Merak's Plastic Weaver
Pema Choeki is a young woman weaver of Brokpa heritage, from the picturesque village of Merak.
Her passion started when Pema once decided that she needed a better cushion to sit on. Traditionally made from yak skin, she decided that “yak skin is dirty” and that she needed a better material.
As any clever innovator would, Pema set out to identify what readily available resource she could utilize for her invention.
She began “harvesting” plastic with her mother and other family members.
Pema will weave one cushion per day, likely interspersed between her other daily tasks.
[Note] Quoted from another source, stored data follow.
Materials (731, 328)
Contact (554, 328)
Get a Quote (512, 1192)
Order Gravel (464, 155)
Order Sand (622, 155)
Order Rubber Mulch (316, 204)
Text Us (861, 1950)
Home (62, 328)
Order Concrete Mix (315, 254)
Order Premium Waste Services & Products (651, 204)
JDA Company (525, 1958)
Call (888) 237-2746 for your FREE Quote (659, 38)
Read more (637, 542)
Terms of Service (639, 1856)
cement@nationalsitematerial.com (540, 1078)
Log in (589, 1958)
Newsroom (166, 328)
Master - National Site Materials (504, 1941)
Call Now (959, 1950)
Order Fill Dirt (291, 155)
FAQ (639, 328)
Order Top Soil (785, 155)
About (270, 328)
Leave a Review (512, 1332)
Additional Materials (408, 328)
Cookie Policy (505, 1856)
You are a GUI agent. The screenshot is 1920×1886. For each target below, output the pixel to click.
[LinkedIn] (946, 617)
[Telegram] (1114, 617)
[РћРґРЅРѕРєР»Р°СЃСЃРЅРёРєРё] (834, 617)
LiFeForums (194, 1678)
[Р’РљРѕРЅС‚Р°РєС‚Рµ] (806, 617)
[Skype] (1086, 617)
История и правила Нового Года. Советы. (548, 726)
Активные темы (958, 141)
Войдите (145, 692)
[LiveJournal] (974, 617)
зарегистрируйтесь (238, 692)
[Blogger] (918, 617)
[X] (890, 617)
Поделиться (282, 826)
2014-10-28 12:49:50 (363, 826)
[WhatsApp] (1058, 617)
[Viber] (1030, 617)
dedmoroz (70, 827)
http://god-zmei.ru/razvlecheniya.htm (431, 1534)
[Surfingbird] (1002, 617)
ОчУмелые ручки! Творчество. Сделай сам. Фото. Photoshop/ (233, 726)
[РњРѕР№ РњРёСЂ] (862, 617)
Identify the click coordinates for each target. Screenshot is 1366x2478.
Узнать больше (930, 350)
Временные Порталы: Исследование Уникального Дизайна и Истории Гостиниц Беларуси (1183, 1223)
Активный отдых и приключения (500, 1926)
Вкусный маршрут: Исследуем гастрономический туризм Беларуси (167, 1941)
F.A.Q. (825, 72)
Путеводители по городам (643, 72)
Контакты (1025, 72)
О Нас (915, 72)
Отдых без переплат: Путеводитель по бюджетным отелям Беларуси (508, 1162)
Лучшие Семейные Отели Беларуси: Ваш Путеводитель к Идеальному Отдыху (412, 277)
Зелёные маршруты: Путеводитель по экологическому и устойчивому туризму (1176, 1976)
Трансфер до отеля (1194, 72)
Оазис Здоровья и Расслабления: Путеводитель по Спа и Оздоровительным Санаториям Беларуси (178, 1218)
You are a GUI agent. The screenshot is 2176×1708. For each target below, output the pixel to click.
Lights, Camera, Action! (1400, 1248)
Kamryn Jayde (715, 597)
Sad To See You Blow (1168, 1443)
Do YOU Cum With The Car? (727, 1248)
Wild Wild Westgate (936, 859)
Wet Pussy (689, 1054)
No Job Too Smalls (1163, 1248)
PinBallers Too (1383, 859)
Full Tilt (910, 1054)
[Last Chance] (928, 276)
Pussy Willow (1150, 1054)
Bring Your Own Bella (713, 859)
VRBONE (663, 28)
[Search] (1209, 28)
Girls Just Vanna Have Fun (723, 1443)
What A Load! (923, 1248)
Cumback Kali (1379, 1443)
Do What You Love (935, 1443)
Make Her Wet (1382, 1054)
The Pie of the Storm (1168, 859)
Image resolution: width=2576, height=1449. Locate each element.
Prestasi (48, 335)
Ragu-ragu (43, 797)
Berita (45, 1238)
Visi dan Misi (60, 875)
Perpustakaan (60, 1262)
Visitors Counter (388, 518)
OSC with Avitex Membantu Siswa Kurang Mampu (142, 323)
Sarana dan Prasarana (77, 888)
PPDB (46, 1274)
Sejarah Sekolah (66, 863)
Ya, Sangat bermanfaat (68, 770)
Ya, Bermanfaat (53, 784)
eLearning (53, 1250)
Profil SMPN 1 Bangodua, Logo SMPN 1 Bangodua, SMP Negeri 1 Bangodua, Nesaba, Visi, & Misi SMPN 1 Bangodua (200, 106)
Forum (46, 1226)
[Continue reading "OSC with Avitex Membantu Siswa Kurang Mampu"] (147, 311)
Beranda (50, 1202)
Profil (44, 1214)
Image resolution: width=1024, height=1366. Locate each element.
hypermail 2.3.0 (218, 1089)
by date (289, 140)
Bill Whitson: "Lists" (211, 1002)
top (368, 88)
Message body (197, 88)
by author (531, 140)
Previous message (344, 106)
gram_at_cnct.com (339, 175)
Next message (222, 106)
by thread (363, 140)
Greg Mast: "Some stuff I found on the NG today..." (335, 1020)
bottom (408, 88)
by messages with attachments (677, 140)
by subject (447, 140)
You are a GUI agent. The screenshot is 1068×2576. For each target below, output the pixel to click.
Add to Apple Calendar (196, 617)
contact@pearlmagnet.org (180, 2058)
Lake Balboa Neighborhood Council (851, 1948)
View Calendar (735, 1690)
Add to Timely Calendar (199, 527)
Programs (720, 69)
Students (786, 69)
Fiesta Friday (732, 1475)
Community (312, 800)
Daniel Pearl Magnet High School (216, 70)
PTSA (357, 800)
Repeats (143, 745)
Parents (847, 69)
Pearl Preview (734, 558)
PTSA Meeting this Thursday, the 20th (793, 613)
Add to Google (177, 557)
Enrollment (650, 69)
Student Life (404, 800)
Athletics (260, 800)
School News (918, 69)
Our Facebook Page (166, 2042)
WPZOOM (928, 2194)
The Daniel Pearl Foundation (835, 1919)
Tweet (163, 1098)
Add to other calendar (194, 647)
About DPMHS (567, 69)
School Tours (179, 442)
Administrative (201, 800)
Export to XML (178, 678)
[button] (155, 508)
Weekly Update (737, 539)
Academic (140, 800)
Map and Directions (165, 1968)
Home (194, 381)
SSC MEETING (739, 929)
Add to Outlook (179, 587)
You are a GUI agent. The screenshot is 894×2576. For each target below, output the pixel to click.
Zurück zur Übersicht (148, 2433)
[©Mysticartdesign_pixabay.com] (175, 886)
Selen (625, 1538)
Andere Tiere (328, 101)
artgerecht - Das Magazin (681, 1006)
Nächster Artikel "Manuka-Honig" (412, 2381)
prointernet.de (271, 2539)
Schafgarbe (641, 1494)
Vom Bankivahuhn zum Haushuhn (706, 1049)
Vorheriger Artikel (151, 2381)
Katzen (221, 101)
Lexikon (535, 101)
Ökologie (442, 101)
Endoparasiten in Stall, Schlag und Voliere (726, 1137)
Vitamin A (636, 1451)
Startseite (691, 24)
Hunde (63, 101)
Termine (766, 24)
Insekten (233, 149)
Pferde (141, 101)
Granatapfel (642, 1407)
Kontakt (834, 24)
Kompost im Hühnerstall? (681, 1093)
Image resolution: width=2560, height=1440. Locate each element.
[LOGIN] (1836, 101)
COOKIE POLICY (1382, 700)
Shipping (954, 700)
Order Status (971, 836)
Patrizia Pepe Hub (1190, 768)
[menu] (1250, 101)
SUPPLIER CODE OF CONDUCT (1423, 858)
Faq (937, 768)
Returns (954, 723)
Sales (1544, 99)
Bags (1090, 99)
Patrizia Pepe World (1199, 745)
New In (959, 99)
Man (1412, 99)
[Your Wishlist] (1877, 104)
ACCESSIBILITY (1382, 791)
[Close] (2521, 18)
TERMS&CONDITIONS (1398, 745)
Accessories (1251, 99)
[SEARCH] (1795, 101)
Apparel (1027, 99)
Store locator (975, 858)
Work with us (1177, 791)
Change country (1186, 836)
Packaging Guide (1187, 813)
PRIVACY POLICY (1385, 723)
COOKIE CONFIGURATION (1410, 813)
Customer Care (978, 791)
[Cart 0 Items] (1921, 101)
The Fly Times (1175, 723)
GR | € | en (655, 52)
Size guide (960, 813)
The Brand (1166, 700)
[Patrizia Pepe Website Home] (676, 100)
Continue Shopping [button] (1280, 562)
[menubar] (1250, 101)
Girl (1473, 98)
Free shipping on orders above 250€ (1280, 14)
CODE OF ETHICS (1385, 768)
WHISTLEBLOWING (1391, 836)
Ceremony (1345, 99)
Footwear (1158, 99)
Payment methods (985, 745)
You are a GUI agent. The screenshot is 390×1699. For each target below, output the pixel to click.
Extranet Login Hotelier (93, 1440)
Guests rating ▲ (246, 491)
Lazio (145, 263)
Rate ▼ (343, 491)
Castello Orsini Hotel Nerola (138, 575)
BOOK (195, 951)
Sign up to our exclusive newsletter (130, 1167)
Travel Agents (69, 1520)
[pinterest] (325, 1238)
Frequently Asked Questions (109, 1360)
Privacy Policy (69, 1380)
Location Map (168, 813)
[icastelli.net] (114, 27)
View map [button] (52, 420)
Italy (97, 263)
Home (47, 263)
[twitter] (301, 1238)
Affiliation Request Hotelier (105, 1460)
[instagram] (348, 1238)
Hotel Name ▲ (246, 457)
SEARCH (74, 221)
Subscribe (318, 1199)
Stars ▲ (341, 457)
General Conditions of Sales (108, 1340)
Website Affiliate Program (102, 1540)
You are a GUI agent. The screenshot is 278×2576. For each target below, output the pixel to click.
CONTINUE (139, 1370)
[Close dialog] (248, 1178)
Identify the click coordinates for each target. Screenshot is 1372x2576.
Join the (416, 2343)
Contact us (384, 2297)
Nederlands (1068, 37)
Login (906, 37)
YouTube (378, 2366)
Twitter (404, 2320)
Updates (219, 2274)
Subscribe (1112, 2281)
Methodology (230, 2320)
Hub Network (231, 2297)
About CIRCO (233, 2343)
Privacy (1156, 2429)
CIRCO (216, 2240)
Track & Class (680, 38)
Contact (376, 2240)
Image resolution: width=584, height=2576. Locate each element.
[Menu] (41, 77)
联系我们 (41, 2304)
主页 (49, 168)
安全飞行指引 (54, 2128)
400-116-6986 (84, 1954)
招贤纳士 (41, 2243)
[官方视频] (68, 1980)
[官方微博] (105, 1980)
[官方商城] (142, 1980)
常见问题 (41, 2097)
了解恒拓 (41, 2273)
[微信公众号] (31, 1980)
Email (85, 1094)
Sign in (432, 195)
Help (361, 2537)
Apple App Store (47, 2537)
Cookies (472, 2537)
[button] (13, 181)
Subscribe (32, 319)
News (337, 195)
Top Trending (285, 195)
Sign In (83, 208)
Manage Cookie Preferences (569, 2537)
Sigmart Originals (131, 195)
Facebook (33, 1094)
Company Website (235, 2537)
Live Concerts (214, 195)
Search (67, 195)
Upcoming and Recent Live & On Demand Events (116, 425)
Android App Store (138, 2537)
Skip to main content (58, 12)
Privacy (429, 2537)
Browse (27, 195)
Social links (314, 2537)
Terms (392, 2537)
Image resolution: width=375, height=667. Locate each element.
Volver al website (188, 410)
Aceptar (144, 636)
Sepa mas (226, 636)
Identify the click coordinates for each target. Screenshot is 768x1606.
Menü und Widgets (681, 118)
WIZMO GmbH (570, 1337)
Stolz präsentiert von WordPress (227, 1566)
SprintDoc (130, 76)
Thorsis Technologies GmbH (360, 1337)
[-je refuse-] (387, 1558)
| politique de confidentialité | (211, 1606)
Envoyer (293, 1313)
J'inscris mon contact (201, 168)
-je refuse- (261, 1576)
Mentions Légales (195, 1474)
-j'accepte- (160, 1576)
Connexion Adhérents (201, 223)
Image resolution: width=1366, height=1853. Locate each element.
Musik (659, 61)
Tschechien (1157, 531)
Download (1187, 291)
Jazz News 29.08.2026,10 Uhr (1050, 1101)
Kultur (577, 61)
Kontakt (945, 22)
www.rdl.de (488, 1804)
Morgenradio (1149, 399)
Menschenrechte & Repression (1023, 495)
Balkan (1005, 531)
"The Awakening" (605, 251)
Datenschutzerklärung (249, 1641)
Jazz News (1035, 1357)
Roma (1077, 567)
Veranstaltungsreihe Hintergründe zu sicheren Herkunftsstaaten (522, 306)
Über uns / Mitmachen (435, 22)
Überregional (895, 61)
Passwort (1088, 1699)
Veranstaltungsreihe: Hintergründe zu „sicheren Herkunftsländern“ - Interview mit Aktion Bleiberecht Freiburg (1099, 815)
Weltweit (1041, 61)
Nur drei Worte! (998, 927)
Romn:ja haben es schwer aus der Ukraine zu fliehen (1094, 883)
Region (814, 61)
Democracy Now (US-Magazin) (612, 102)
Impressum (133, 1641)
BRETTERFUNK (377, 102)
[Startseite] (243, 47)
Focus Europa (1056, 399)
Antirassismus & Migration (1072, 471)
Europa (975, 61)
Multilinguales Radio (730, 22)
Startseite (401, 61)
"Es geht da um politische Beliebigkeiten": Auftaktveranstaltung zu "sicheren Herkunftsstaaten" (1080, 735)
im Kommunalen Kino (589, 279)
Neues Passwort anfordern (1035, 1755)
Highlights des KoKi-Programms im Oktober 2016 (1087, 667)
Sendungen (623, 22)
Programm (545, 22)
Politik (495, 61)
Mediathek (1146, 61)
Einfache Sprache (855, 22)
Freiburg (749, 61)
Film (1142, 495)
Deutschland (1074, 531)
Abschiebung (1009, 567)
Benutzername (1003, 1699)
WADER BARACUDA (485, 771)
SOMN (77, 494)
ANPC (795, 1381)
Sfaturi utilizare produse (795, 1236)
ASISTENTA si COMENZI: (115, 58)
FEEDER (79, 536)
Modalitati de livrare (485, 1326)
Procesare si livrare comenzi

She created a special loom that she could weave the plastic around, and then manually cut each piece of found plastic into long ribbons of “thread.” The plastic thread is then woven by hand into a circular pattern around the loom.
As an additional benefit, Pema found that her new plastic cushions were actually warmer, too.
The colorful patterns created by the plastic are beautiful. While not traditional in design, they are contemporary and cool.
The really amazing thing, that Pema doesn’t seem to realize yet, is that she has joined the ranks of future-thinking, progressive designers who use up-cycled materials to create beautiful goods throughout the world.
It isn’t just that she’s creating a better cushion. She’s also finding a use for plastic waste. She was shy and reluctant to share her story, because she fears the other villagers will laugh at her if they find her weaving plastic.
Pema has also agreed to teach workshops to visitors to Merak as well.